In this paper, we introduce the notion of generalized \(\epsilon \)-stationarity for a class of nonconvex and nonsmooth composite minimization problems on compact Riemannian submanifold embedded in Euclidean space. To find a generalized \(\epsilon \)-stationarity point, we develop a family of Riemannian gradient-type methods based on the Moreau envelope technique with a decreasing sequence of smoothing parameters, namely Riemannian smoothing gradient and Riemannian smoothing stochastic gradient methods. We prove that the Riemannian smoothing gradient method has the iteration complexity of \({\mathcal {O}}(\epsilon ^{-3})\) for driving a generalized \(\epsilon \)-stationary point. To our knowledge, this is the best-known iteration complexity result for the nonconvex and nonsmooth composite problem on manifolds. For the Riemannian smoothing stochastic gradient method, one can achieve the iteration complexity of \({\mathcal {O}}(\epsilon ^{-5})\) for driving a generalized \(\epsilon \)-stationary point. Numerical experiments are conducted to validate the superiority of our algorithms.

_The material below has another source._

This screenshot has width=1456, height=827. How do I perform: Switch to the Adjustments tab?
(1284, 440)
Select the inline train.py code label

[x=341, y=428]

在本文中，我们介绍了嵌入欧几里得空间的紧黎曼子流形上的一类非凸非光滑复合最小化问题的广义\(\epsilon \)平稳性概念。为了找到广义的\(\epsilon\) -平稳点，我们开发了一系列基于莫罗包络技术的黎曼梯度型方法，具有平滑参数递减序列，即黎曼平滑梯度和黎曼平滑随机梯度方法。我们证明黎曼平滑梯度方法的迭代复杂度为\({\mathcal {O}}(\epsilon ^{-3})\)用于驱动广义\(\epsilon \)- 静止点。据我们所知，这是流形上非凸非光滑复合问题最著名的迭代复杂度结果。对于黎曼平滑随机梯度方法，可以达到\({\mathcal {O}}(\epsilon ^{-5})\)的迭代复杂度来驱动广义\(\epsilon \) -驻点。进行数值实验来验证我们算法的优越性。